Yes, I already did that, but I never actually checked mounting cephfs and writing to it.

saitejar commented 6 years ago

@rootfs @dmick I am unable to mount cephfs in a pod. #45

SacDin commented 6 years ago

I actually gave it up because had found no reason to deploy openstack on kubernetes. Why should not I use only kubernetes to run containers ? may be my use case is simpler compared to you people.

However, ceph in pod did not work.

On Dec 13, 2017 10:26 PM, "Sai Teja Ranuva" notifications@github.com wrote:

@rootfs https://github.com/rootfs I am unable to mount cephfs in a pod.

45 https://github.com/ceph/ceph-helm/issues/45

— You are receiving this because you commented. Reply to this email directly, view it on GitHub https://github.com/ceph/ceph-helm/issues/42#issuecomment-351453267, or mute the thread https://github.com/notifications/unsubscribe-auth/AFsf4TVXb3njHrYvjBo10rfNyQvCe1_pks5tAAG_gaJpZM4Q4V9E .

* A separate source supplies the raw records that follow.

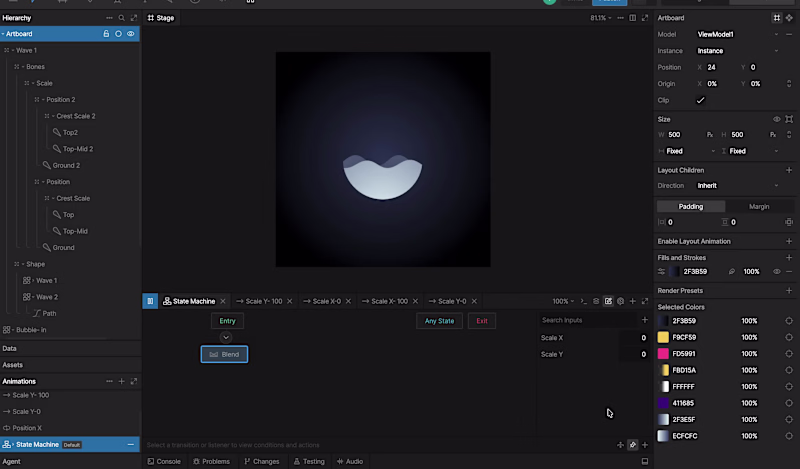Add a new state machine input
800x469 pixels.
tap(644, 320)
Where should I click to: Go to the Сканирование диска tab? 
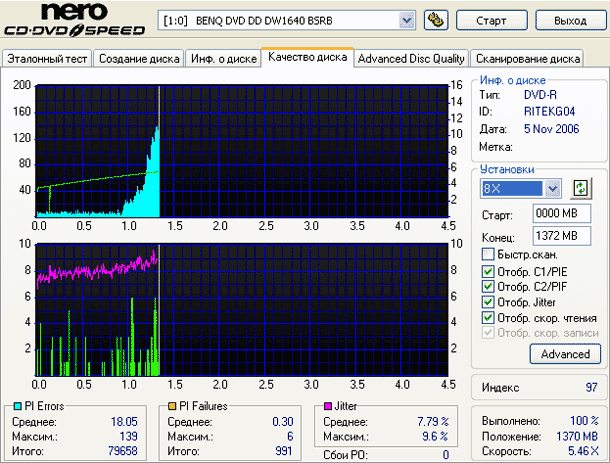527,59
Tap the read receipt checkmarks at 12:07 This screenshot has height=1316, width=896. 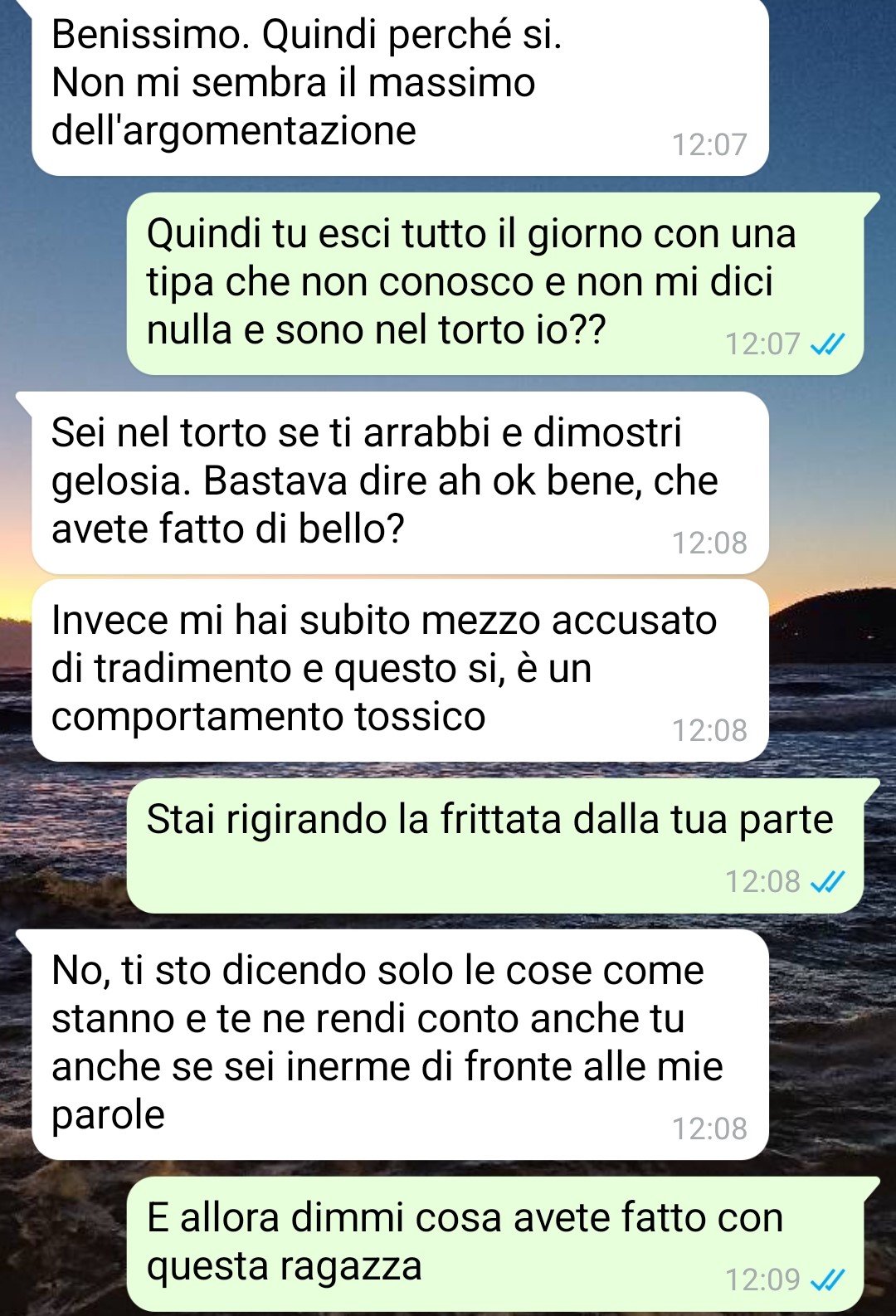pyautogui.click(x=827, y=344)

saitejar commented 6 years ago

@rootfs By removing ready/live checks. I was able to mount cephfs and play around with it, it looks good so far. I am not sure, if I may face some issue later though. I can provide any logs if needed to resolve the issue.

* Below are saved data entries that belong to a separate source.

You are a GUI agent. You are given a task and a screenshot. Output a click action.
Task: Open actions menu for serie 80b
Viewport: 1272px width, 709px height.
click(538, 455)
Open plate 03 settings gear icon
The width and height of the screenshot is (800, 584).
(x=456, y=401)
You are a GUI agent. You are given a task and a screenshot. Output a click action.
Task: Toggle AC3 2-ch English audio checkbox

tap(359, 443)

Cyclic3 commented 6 years ago

This is still a problem. I can submit a pull request with this disabled if anyone wants it.

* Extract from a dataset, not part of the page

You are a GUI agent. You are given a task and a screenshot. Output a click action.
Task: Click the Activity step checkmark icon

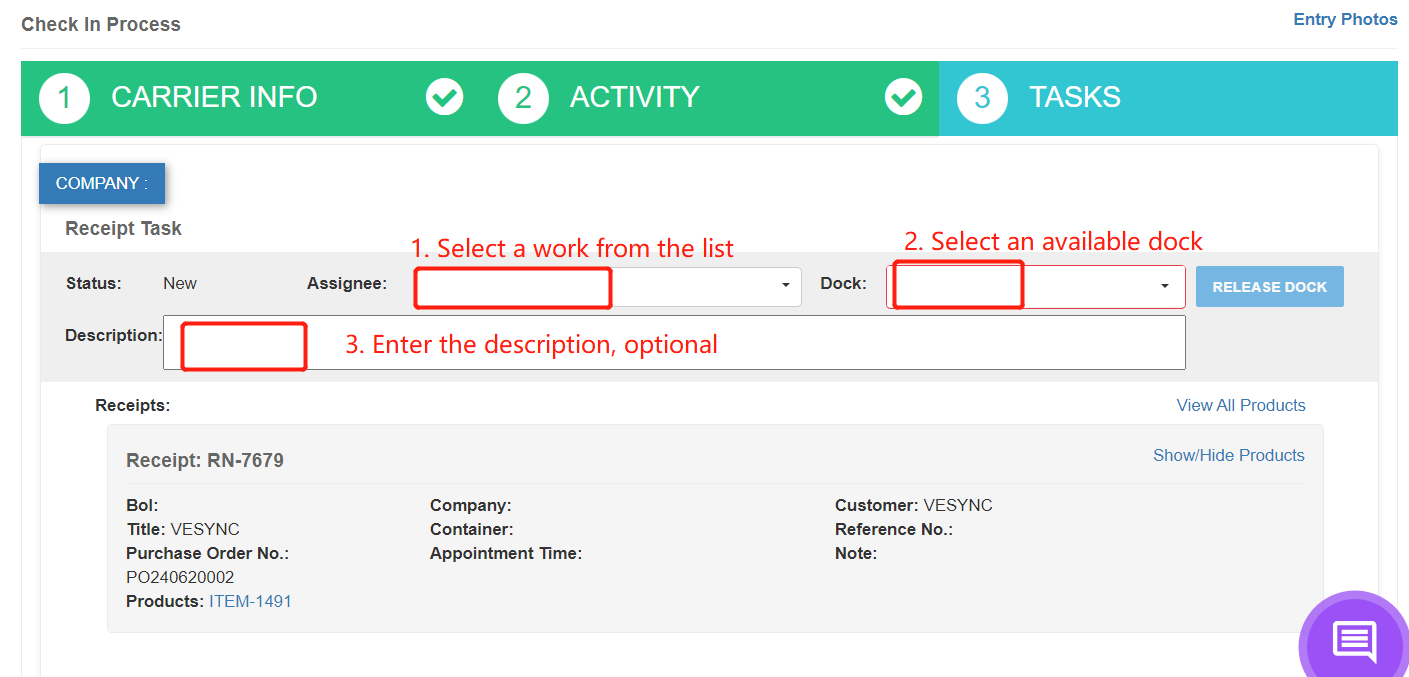(903, 97)
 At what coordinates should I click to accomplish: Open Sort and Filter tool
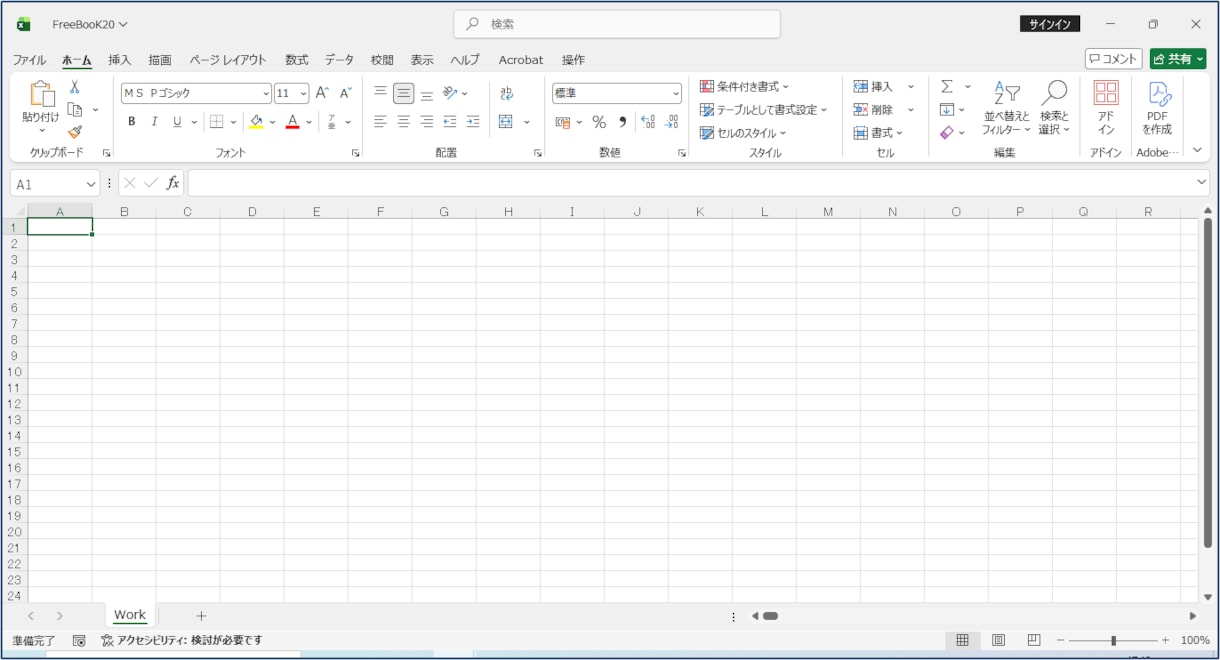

ghost commented 6 years ago

Hi same problem here. In my case on the worker, with the pod ceph-mgr, the readiness and liveness of the pods (ceph-osd-dev-sd) are ok. by the way on the worker, without the pod ceph-mgr, the readiness and liveness of the pods (ceph-osd-dev-sd) are failing, but the pods are running until the check restart its.

some more details: the error from the pod is: Readiness probe failed: dial tcp 10.4.62.110:6800: getsockopt: connection refused

on the pod with netstat i see: on worker 10.4.62.109 tcp 0 0 0.0.0.0:6800 0.0.0.0:* LISTEN 111835/ceph-mgr on worker 10.4.62.110 there is no listener on 0.0.0.0:6800

thanks

alram commented 6 years ago

Just checked the code: https://github.com/ceph/ceph-helm/blob/master/ceph/ceph/templates/daemonset-osd-devices.yaml#L266-L274 this is indeed wrong.

6800 is just the 1st port for OSD/mgr to map to on the 6800-7300 range (ms_bindport{min,max}). This means two things:

It should instead rely on the asok instead. I'm not working on this project anymore but the folks at openstack-helm fixed that a while back.

ghost commented 6 years ago

the workaround to removing the readinessProbe e livenessProbe for the pod daemonset-osd-devices.yaml is successful.

is not the definitive solution but for a test environment is a start Thanks

erichorwitz commented 5 years ago

I am seeing a similar issue.... Is there a fix for this?

Events: Type Reason Age From Message


Warning Unhealthy 21m (x40 over 64m) kubelet, kube02 Liveness probe failed: dial tcp 10.69.0.12:6800: connect: connection refused Warning Unhealthy 6m43s (x151 over 65m) kubelet, kube02 Readiness probe failed: dial tcp 10.69.0.12:6800: connect: connection refused Warning BackOff 101s (x183 over 57m) kubelet, kube02 Back-off restarting failed container

chinglinwen commented 5 years ago

Check the listening address may help. ( this tool can show listening info, https://github.com/drael/GOnetstat/blob/master/Examples/tcp.go )

I've met this liveness probe because, helm network public address range is wrong.

public change to host network range, fixed it.